Are you down with the NIP?

A lot of the boards I frequent have more natural-minded parents. A lot of them breastfeed their babies. Recently everyone was up in arms about the story of a woman asked to go to the bathroom to nurse her baby at a theme park. Which brings up the very hot topic of NIP (nursing in public). I don't really participate in the debates, but I will read them sometimes just to see what is being said. I have noticed there is a wide range of acceptance in our society, ranging from "Please don't even mention the 'B-word' around me", to "Heck, we should all just run around with no shirts on". Me? I fall somewhere in between. I do NIP with Hannah occasionally, but I am one of those discreet people where you probably wouldn't even know that's what I was doing. I'm still fairly shy about it. I was raised in a long line of bottle feeders. I never even saw someone breastfeeding in person until I was 18. And at the time, I was fairly squicked out about it.

I like to think I have matured somewhat. Although I will admit, I am still not totally 100% comfortable being around someone nursing. But would I ever ask someone to go to a bathroom? Heck. No. I believe it's a woman's right to feed her baby wherever she wants, although I don't necessarily agree with the women that just flop it out for all the world to see. Yes, it's a totally natural thing, but is our society ready for that? No. And I don't think the "shock and awe" treatment is going to fix that.

What a funny world we live in though, where the sight of boobs on prime time tv is accepted, but a baby eating?! Heaven forbid anyone actually sees that.

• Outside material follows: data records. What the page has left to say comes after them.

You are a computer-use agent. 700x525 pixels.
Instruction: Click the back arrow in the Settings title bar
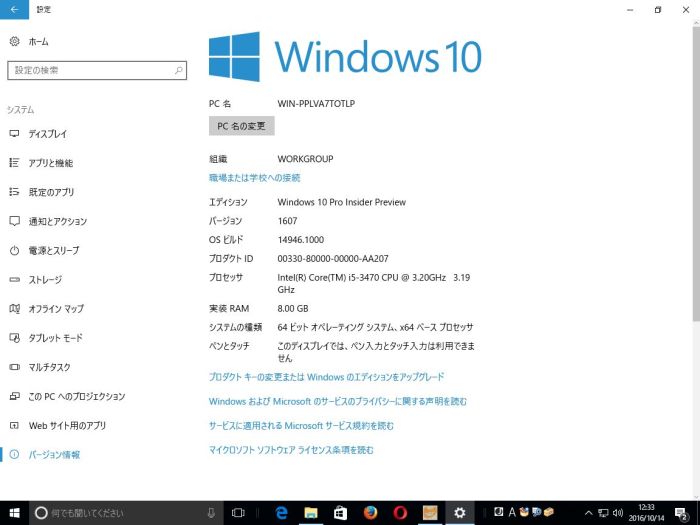coord(13,9)
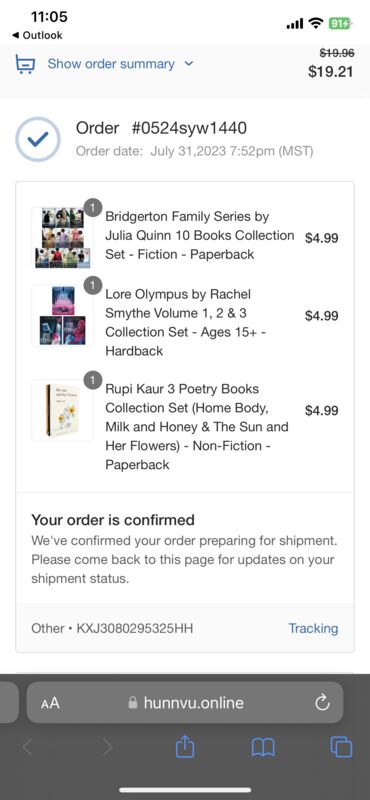Open the Safari share sheet icon
This screenshot has width=370, height=800.
point(185,747)
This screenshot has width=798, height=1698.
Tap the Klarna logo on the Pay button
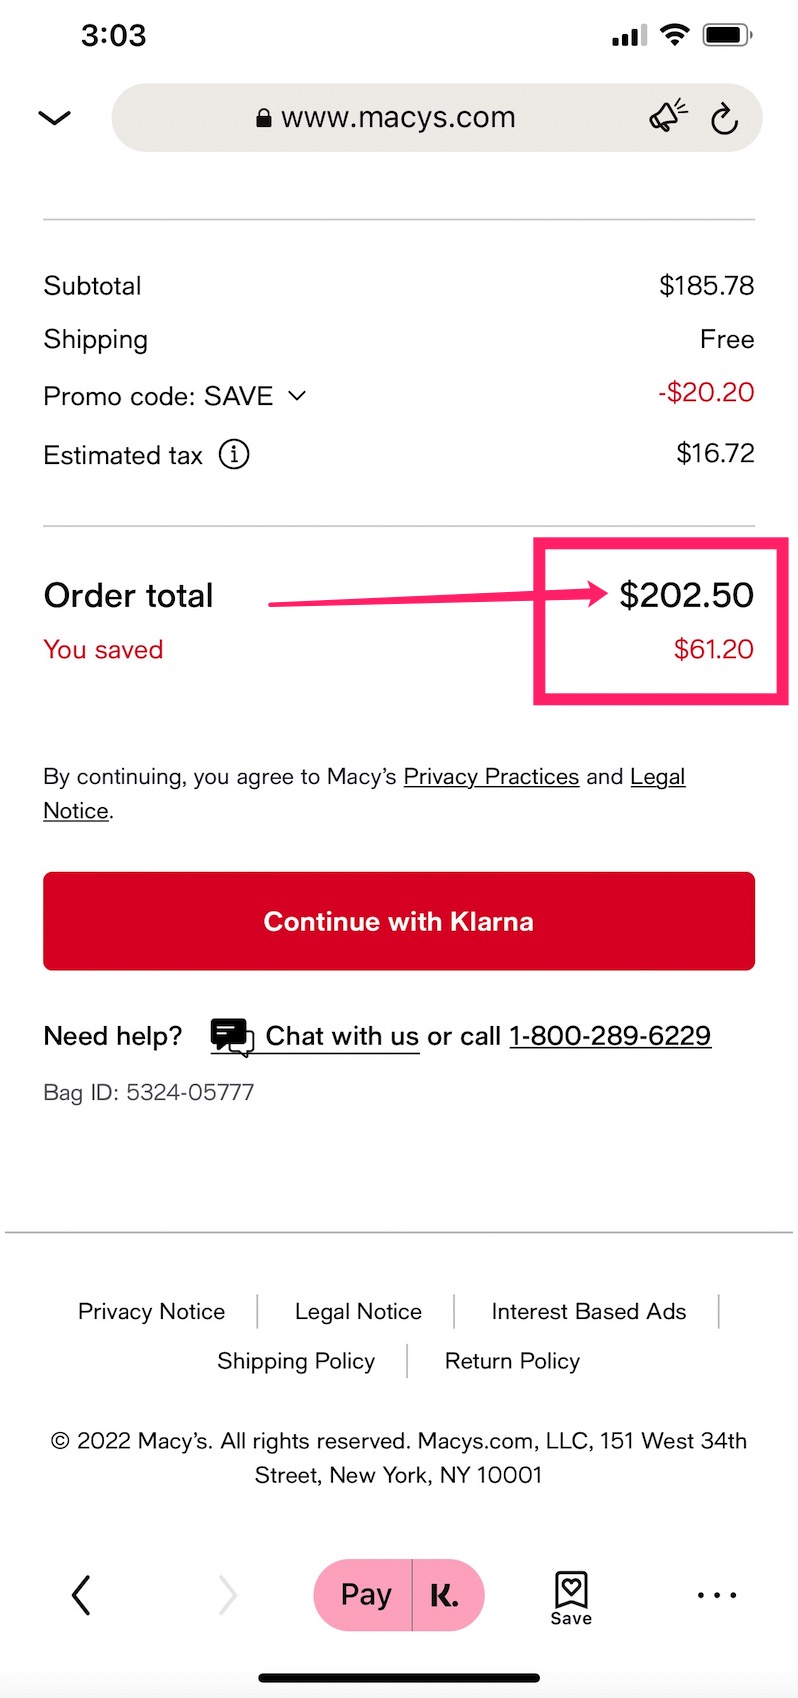point(444,1594)
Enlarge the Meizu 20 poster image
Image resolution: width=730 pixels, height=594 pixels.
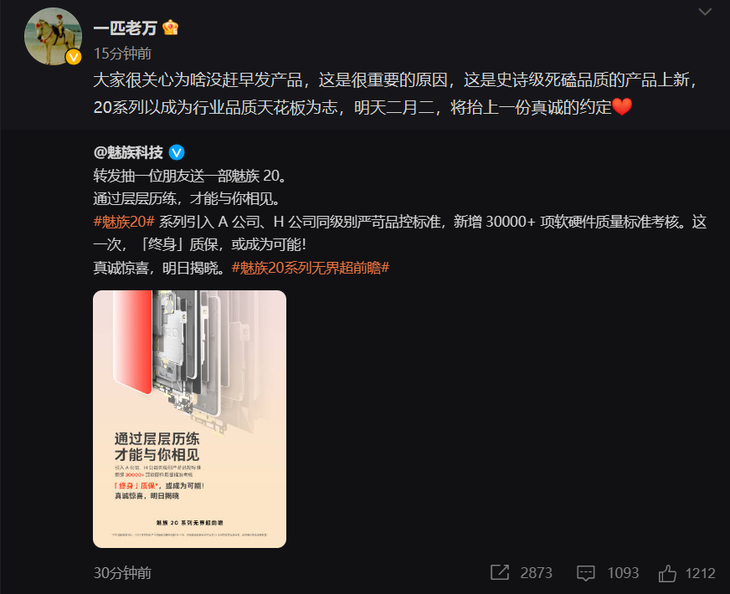[189, 419]
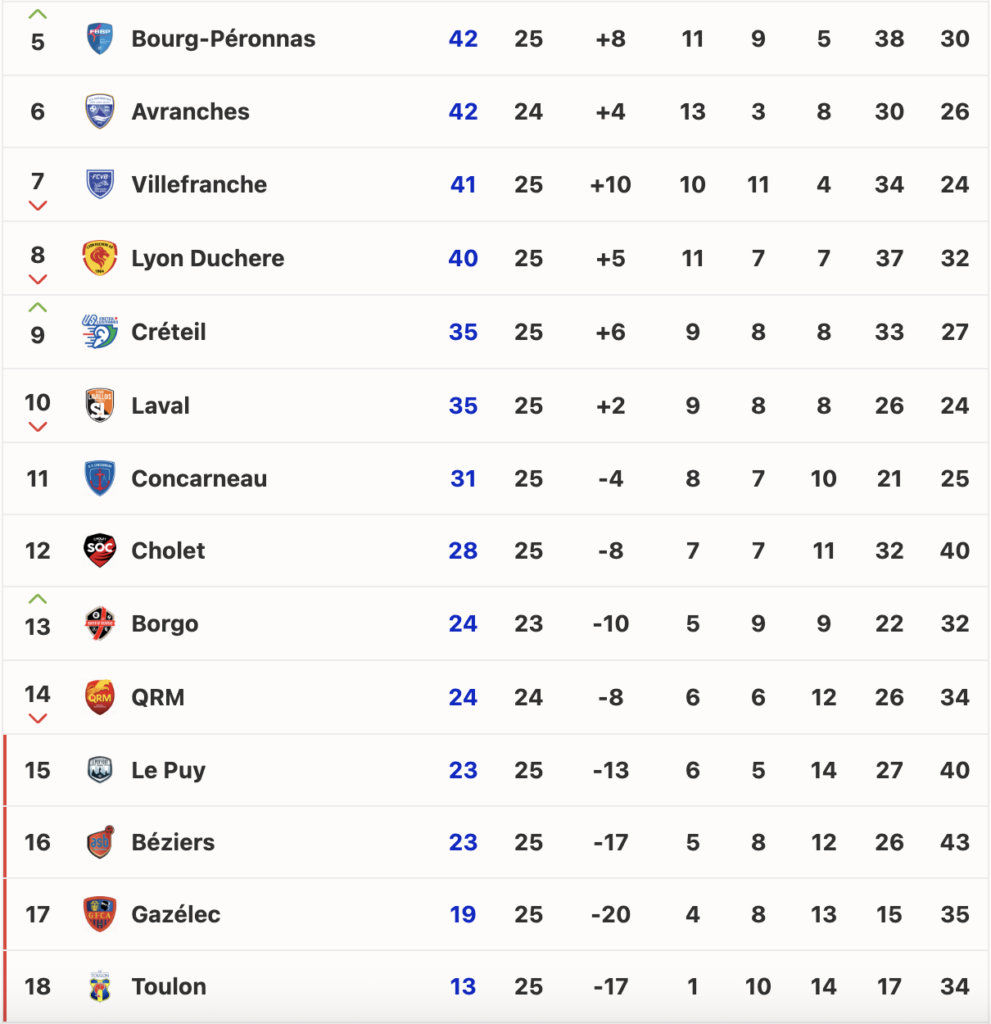Click the Villefranche club logo
This screenshot has width=991, height=1024.
coord(100,184)
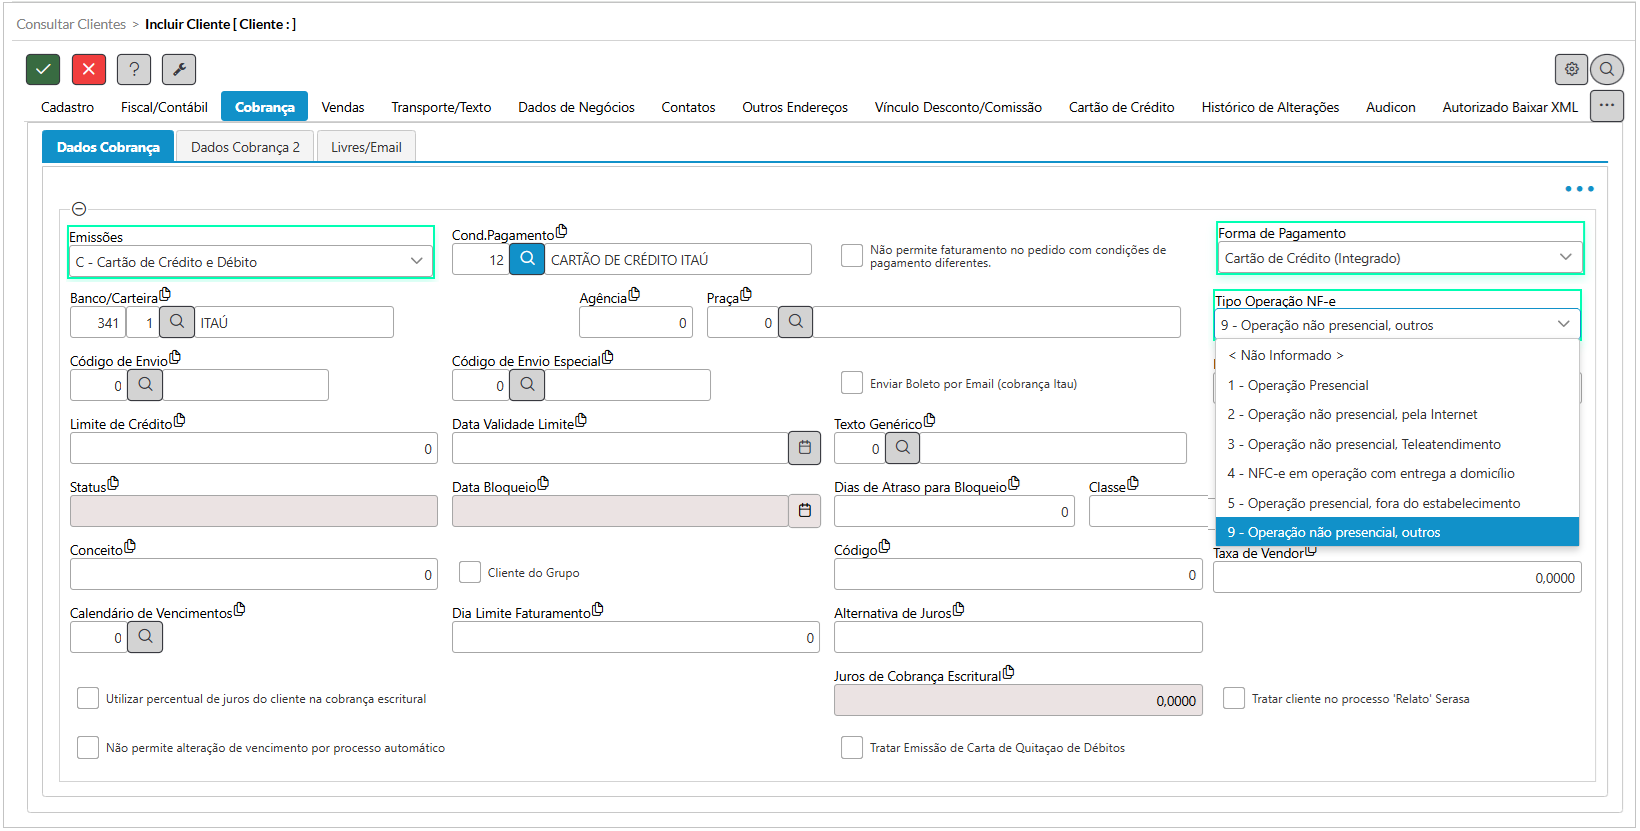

Do me a favor though, those of you out there that are uncomfortable when you see a baby nursing: Look away. And don't look disgusted or mortified either. Heck, if you can manage it, flash the mom a quick understanding smile before you look away. Because chances are, it's a mom like me, who is nervous about having to NIP. And a lot of people will tell you, breastfeeding can be difficult. It would be great if society wouldn't make it even worse.

3 comments:

Angi said...

*smiling at you and looking away*

You are doing a great job Momma!! I am always NIP now (even at the public pool!!!) and am so proud that I have come so far, so fast!

Anonymous said...

I'm with you. I actually breastfed Connor in a restaurant bathroom one time. Not because anyone was giving me a hard time, but because I was so completely unsure of myself. I was disgusted, and it disgusts me that someone would send that poor lady to do the same thing. Possibly worse, being a theme park br. I never nursed Ella in public either, don't ask how I managed that.

Heather said...

My daughter did not nurse so I pumped for her. (Long story)

My son nursed for 13 months or so (maybe a bit longer). I was also a reluctant and shy nurser in publicer...or whatever. In fact I was a bit uncomfortable nursing in relative's homes. My parents home. My own home if my in-laws were in the room. I still did, and like to think that I gave them all an education in nursing. I never apologized for nursing. I know many were as uncomfortable as I, but we all made it through and I nursed my baby for more than a year.


Sorry for the rant. I saw your comment on Angi's blog and thought I recognized your name from Babycenter? I have a July '02 and a July '04. I don't get to BBC much anymore.